2) Amylase/Trypsin Inhibitors
Grains contain enzyme inhibitors like amylase/trypsin inhibitors (ATI) which help regulate the sprouting process by preventing premature germination. ATIs also act as a natural defense against pests by preventing the metabolism of starches – a seed's most abundant food source – and proteins. While they're good for the seed, these enzyme-inhibitors can make it difficult for the human body to digest grains by preventing digestive enzymes from breaking down highly complex starches and proteins. A lot of research is going into ATIs these days because of their role in Celiac Disease and non-celiac wheat sensitivities.
Grains contain lectins, proteins designed to protect seeds from pests. A well-known lectin is Wheat germ agglutinin (WGA), which is found primarily in the germ of wheat grains. WGA helps protect wheat from fungi, bacteria, and pests, but it's also associated with digestive and health issues in humans.
The most famous one of all.
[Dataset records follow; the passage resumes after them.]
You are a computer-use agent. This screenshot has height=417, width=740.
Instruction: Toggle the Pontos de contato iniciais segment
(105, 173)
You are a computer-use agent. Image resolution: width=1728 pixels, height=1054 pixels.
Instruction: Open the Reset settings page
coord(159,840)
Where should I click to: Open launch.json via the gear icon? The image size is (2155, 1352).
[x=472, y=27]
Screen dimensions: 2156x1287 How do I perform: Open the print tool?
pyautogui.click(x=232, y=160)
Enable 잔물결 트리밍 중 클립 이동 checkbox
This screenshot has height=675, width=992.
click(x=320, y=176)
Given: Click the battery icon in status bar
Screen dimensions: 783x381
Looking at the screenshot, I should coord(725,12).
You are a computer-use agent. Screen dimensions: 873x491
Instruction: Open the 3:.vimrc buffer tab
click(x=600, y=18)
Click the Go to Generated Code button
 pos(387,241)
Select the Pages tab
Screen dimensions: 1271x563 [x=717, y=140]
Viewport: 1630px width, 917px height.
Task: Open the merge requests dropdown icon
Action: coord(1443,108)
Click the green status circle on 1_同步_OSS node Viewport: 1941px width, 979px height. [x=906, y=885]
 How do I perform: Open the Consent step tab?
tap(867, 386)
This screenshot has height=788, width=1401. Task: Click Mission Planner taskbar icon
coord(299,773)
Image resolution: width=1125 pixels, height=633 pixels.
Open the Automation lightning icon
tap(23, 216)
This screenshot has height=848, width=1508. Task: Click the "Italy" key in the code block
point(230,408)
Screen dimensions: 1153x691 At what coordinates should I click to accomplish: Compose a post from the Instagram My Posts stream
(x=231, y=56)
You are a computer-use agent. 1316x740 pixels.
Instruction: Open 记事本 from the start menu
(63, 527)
Certain grains like wheat, rye, barley, spelt, and einkorn contain gluten, a plant protein that resists digestion by enzymes in our gut. We can't fully break down gluten in our gut. Instead, gluten gets broken down into protein-building blocks like Gliadin. In some cases, Gliadin, a large peptide, can permeate the gut lining and trigger an autoimmune reaction – Celiac disease. But gluten and gliadin intolerance are also associated with other non-celiac gluten sensitives and other wheat-related issues.
Advantages of Activating Grains
This brings us to the crux of the article. Why should we activate grains?
We've covered that grains, while in a dormant state, contain all of the unsavory characteristics mentioned above; antinutrients, lectins, and enzyme inhibitors. These plant compounds serve an essential role by protecting the grain seed until it's ready to germinate. They also make it difficult for your body to access the b-vitamins and minerals present in grains, and they can hinder starch and protein digestion as well. But, humans have been able to rely on grains as a staple food for at least 10,000 years because we've learned how to activate grains and unlock their stored potential.
Activation uses simple, ancient techniques to mimic the natural germination process and transforms grains into their most nutritious, digestible, and nourishing state. Methods like soaking, sprouting, and fermentation neutralize phytic acid and enzyme inhibitors and activate beneficial enzymes that break down starches and proteins. This process unlocks vitamins and minerals, like B-vitamins, iron, zinc, and magnesium, thus improving their bioavailability. And the pre-digested starches and proteins are far more manageable for our digestive systems to utilize.
Health Benefits of Activated Grains
1) Enhanced Nutrition
Activation improves the bioavailability of vitamins and minerals and increases nutrient absorption. By neutralizing phytic acid, activation unlocks vitamins and minerals, including B-vitamins, iron, zinc, magnesium, selenium, manganese, and many more.
2) Gut Health
Activation breaks down starches and proteins in grains, making them easier for our bodies to digest and utilize. It also removes enzyme inhibitors and antinutrients like ATIs and phytic acid, both of which can contribute to digestive distress.
Activation increases the fiber content of whole grains, including prebiotic fiber. Prebiotics are indigestible plant fibers that pass through the digestive system intact until they reach the lower digestive tract, where your gut bacteria ferment them. They act as food for your microbiome and help stimulate the growth of beneficial bacteria.